■ Extrait du document ■
D’un confinement musical (partie I)
Pendant le confinement, pour RCF Dialogue, par téléphone, j’ai tenu ce bref journal de quelques minutes, une petite réflexion, suivie d’un court morceau de musique en illustration. La Revue Marseillaise du Théâtre accueille en quatre temps les treize volets de ce Journal, qui se clôt par deux pages sur le « déconfinement ». Benito Pelegrín
La plupart des images de Une sont issues du fond GALLICA de la BNF (Ndlr).
JOURNAL MUSICAL D’UN CONFINEMENT (1)
Rappelons-nous : Pascal, Blaise Pascal, s’interrogeait sur la condition humaine. Il concluait :
« Tout le malheur des hommes vient d’une seule chose, qui est de ne savoir pas demeurer en repos dans une chambre. »

■ Données enregistrées ■
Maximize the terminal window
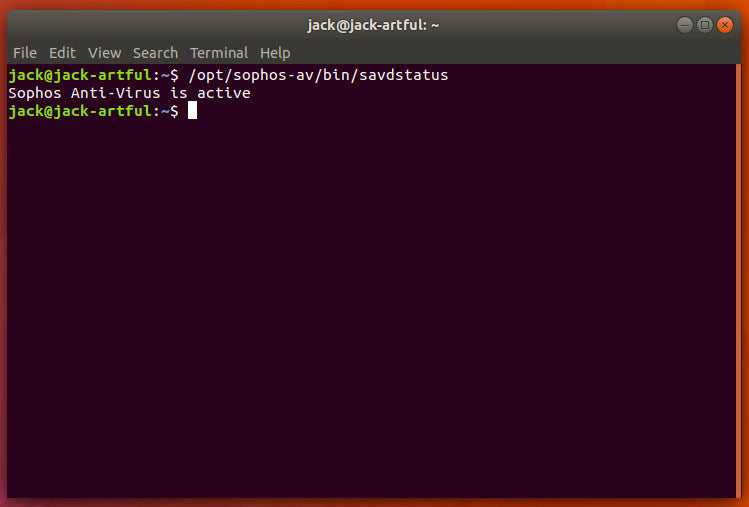The image size is (749, 507). 704,25
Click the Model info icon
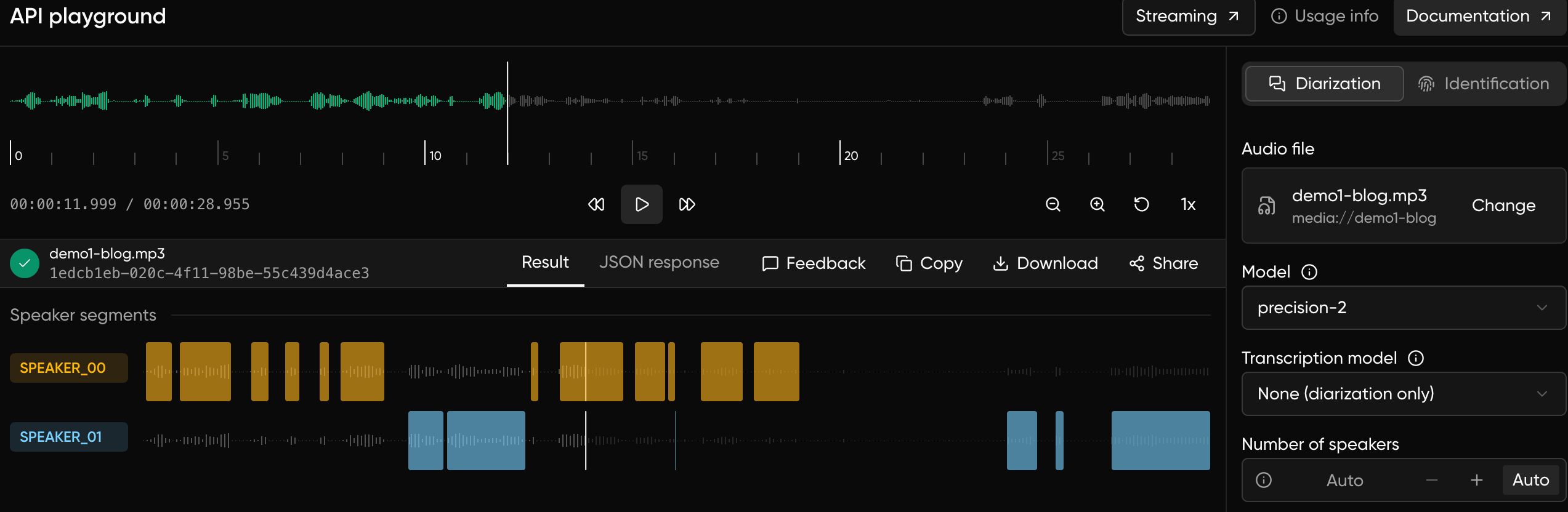Viewport: 1568px width, 512px height. [x=1309, y=272]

■ Consigne ■
Substituez « Radio Dialogue » à « RCF Dialogue » dans le passage de l'extrait sur le confinement musical qui débute aux mots « Pendant le confinement, pour » et se termine après « la BNF (Ndlr). », puis recopiez ce passage. Ces données proviennent d'une autre source.

■ Résultat ■
Pendant le confinement, pour Radio Dialogue, par téléphone, j’ai tenu ce bref journal de quelques minutes, une petite réflexion, suivie d’un court morceau de musique en illustration. La Revue Marseillaise du Théâtre accueille en quatre temps les treize volets de ce Journal, qui se clôt par deux pages sur le « déconfinement ». Benito Pelegrín
La plupart des images de Une sont issues du fond GALLICA de la BNF (Ndlr).